Kenapa saya membahas topik ini? Karena ini penting. Beberapa waktu lalu, masyarakat dibikin geram oleh rekaman cctv seorang pengasuh anak yang menendang bahkan menginjak-injak anak asuhannya yang baru berusia 3 tahun. Saya sampai menitikkan air mata menonton kekejaman itu. Rasanya ingin saya kasih bacagi tuh orang kalau ada di depan saya. Infonya kejadian itu bukan terjadi di Indonesia, tapi di negeri tetangga, entahlah tetangga yang mana, kan tetangga kita banyak toh.
Kejadian lain juga saya dengar dari seorang teman kantor. Pengasuh anaknya sudah ikut dia hampir dua tahun, lalu tiba-tiba suatu hari pengasuhnya itu ketahuan memukul anaknya. Ketahuannya karena teman saya melihat badan anaknya biru-biru, dan si anak memang ketakutan mau melapor. Haduuhhh saya emosi jiwa dengarnya. Malam itu juga si pengasuh disuruh keluar dari rumah teman saya itu. Ceritanya si pengasuh uring-uringan sejak pacaran, jadi kekesalannya disalurkan ke anak asuhannya. Keterlaluan sekali. Inilah yang terjadi saat orang tua mulai nyaman dengan pengasuh dan mulai kendor pengawasannya. Pengasuh dianggap baik-baik saja karena sudah lama ikut kerja, padahal siapa sih yang tahu isi hatinya.

■ ■ ■ ■ ■ ■ ■

* Soal Tertulis 1
Tuliskan bagian teks bacaan tentang pengasuh anak, mulai dari "Kenapa saya membahas" dan terus sampai "kita banyak toh.".
* Soal Tertulis 2
Ringkas paragraf yang diawali "Kejadian lain juga saya dengar" dari teks bacaan tentang pengasuh anak tanpa menghilangkan fakta utamanya.

* Bagian Data
■ ■ ■ ■ ■ ■ ■

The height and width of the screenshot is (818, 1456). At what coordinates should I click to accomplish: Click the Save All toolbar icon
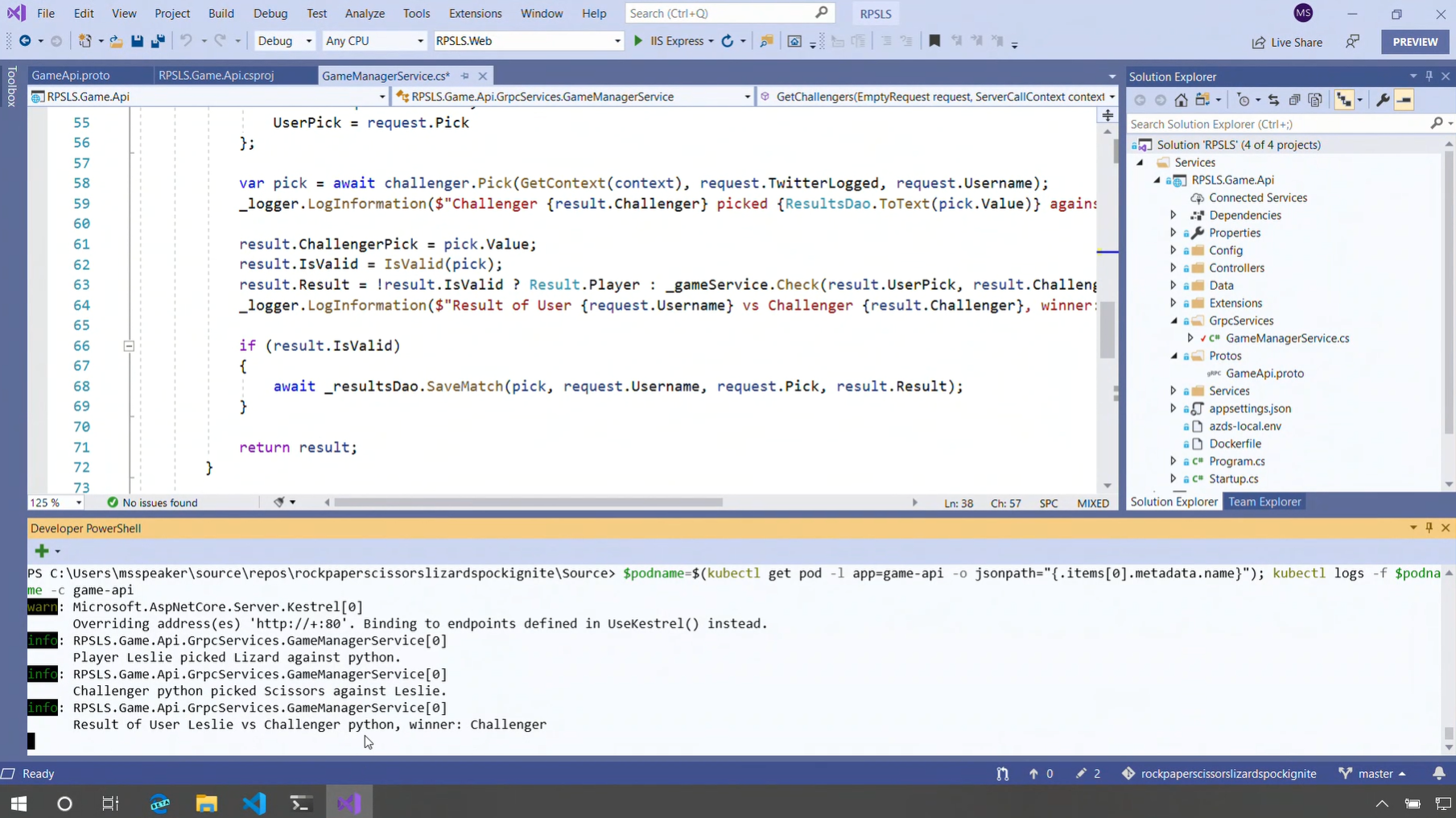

■ ■ ■ ■ ■ ■ ■

* Hasil 1
Kenapa saya membahas topik ini? Karena ini penting. Beberapa waktu lalu, masyarakat dibikin geram oleh rekaman cctv seorang pengasuh anak yang menendang bahkan menginjak-injak anak asuhannya yang baru berusia 3 tahun. Saya sampai menitikkan air mata menonton kekejaman itu. Rasanya ingin saya kasih bacagi tuh orang kalau ada di depan saya. Infonya kejadian itu bukan terjadi di Indonesia, tapi di negeri tetangga, entahlah tetangga yang mana, kan tetangga kita banyak toh.

* Hasil 2
Seorang teman kantor penulis mendapati pengasuh anaknya memukul sang anak. Pengasuh itu sudah bekerja hampir dua tahun. Pemukulan itu ketahuan dari badan anak yang biru-biru, sementara si anak takut melapor. Malam itu juga pengasuh tersebut disuruh keluar dari rumah. Pengasuh itu disebut uring-uringan sejak berpacaran dan melampiaskan kekesalannya kepada anak asuhannya. Menurut teks, kejadian seperti ini muncul ketika orang tua sudah nyaman dengan pengasuh dan mengendurkan pengawasan. Pengasuh yang sudah lama bekerja dianggap baik-baik saja, padahal isi hatinya tidak diketahui.